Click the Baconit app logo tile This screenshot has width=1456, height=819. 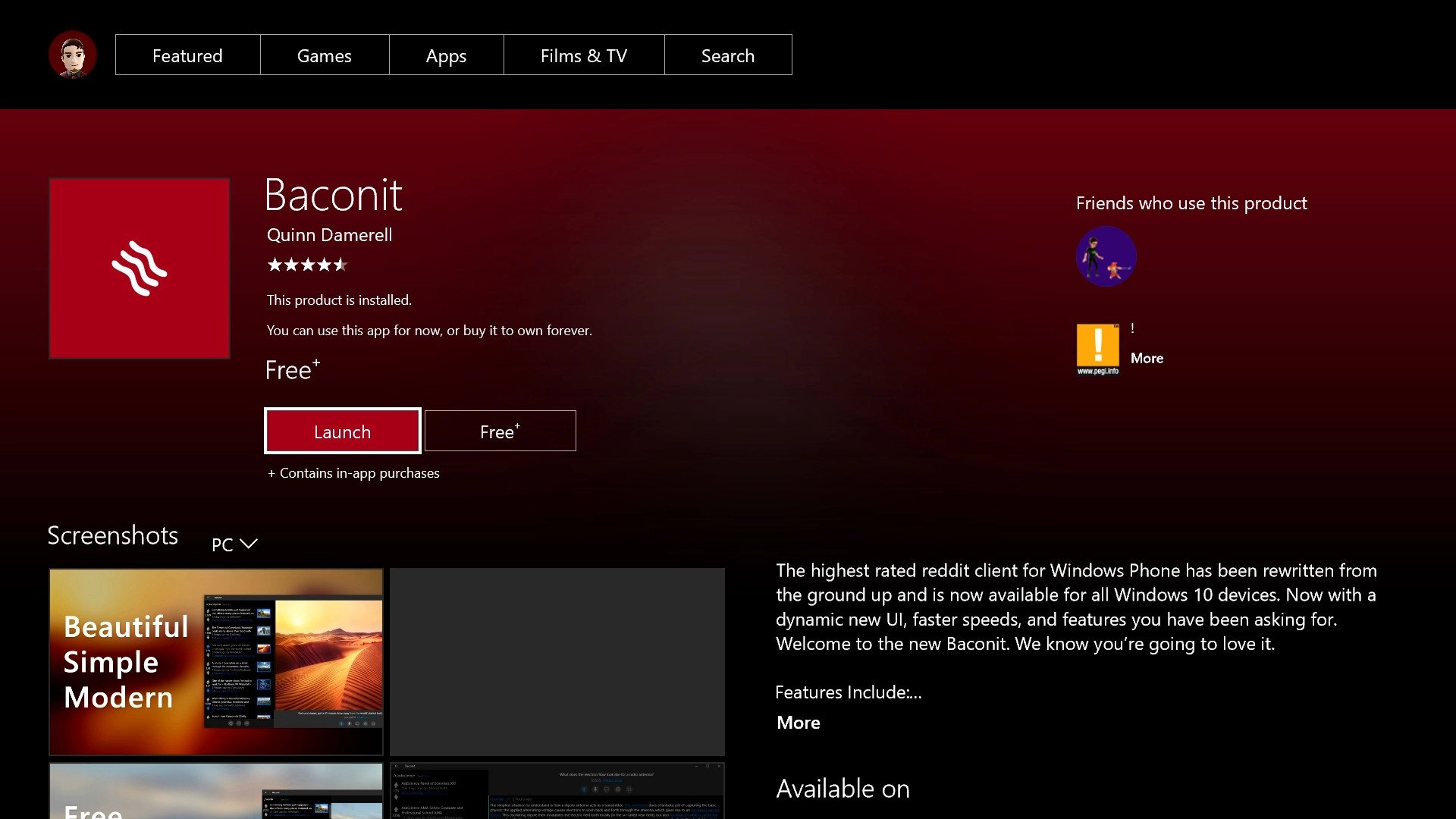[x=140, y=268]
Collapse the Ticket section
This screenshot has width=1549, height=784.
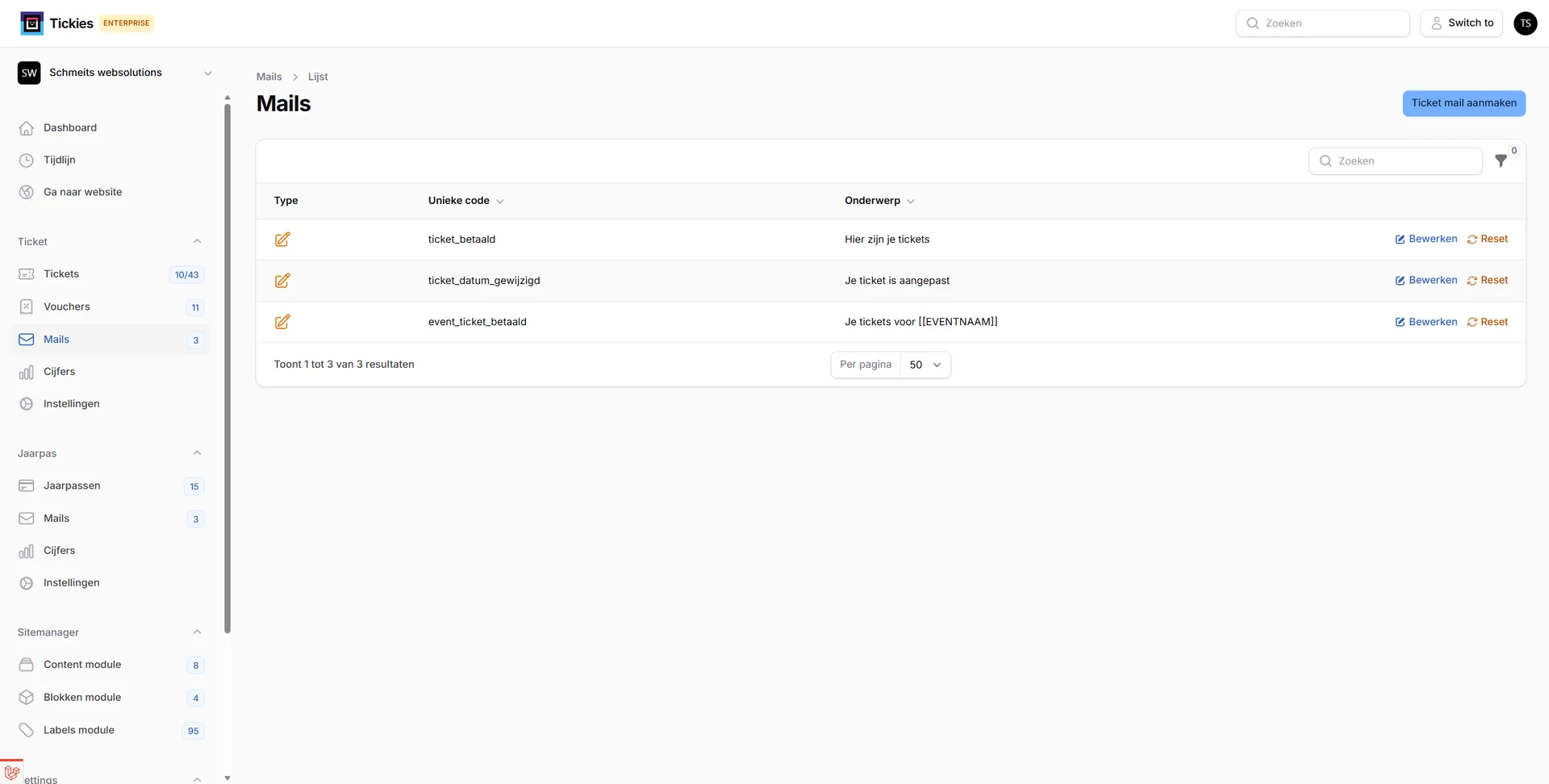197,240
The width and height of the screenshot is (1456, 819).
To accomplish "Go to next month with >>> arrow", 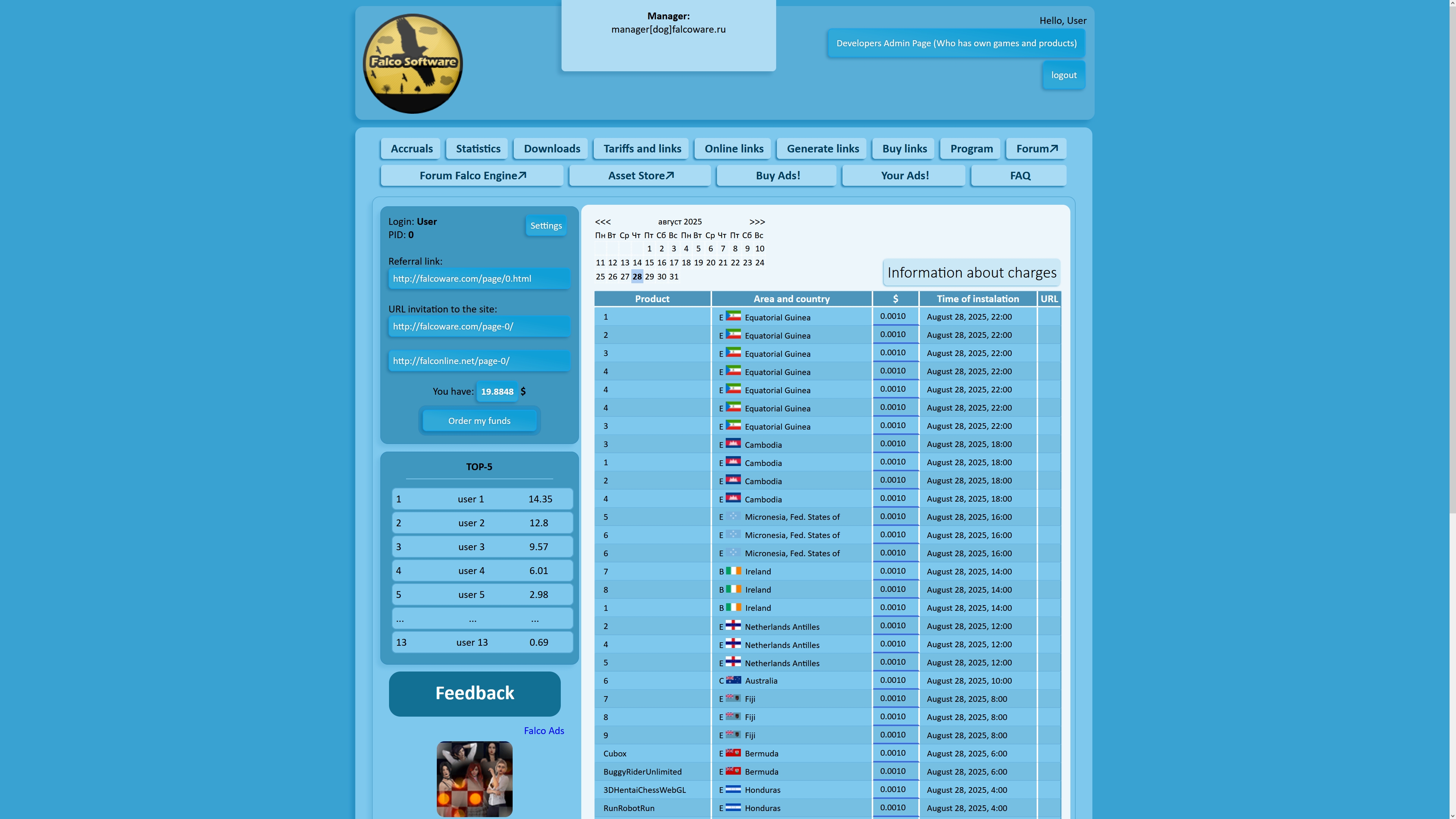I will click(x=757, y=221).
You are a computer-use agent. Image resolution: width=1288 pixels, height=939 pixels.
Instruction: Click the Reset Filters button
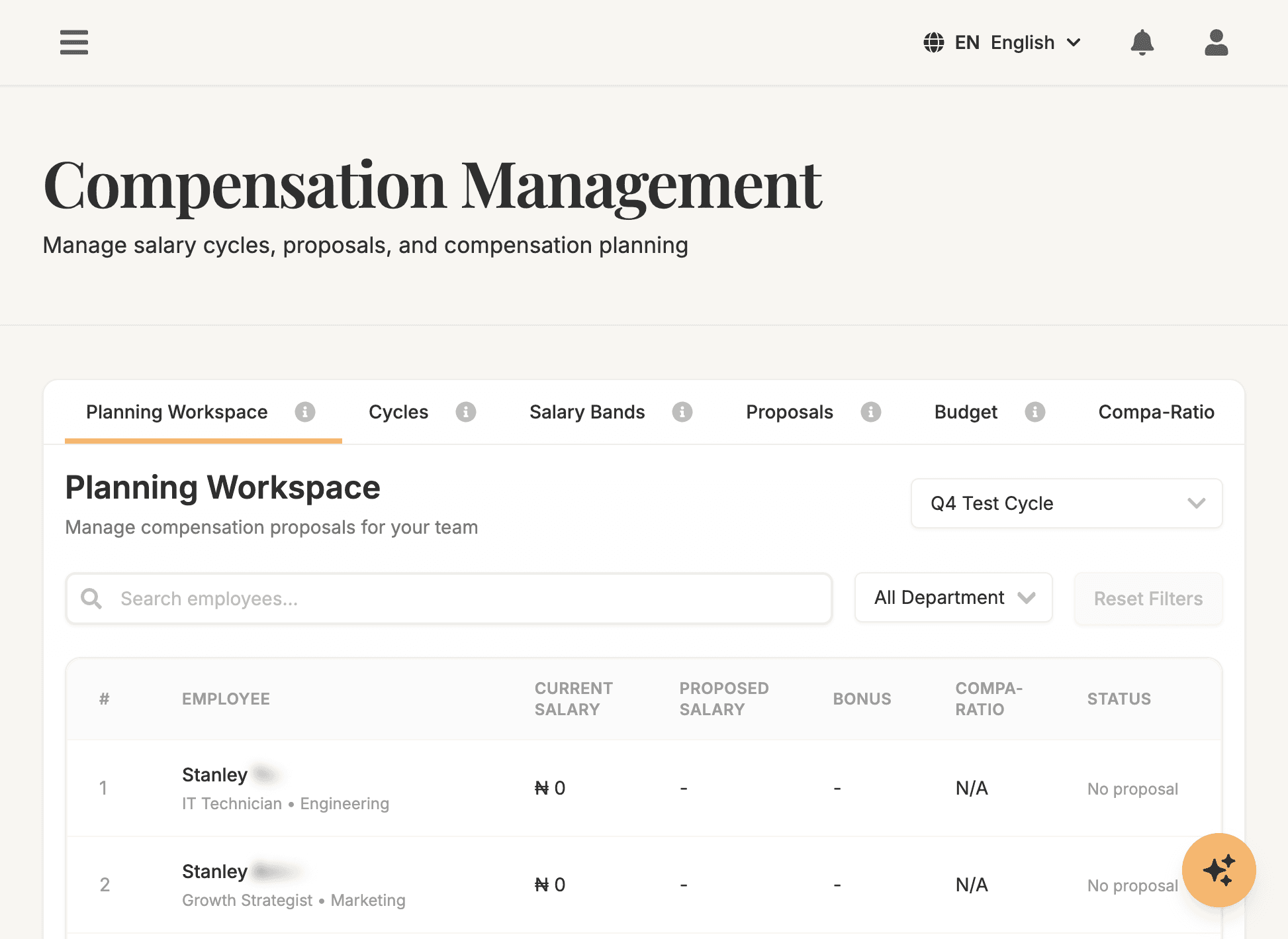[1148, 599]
========================================
What to do
This task calls for the lines from the line containing "You are a computer-use" through the end of the listing, set down exactly and only, with pictures omitted.

Task result
You are a computer-use agent. Image resolution: width=1288 pixels, height=939 pixels.
Instruction: Click the Reset Filters button
[1148, 599]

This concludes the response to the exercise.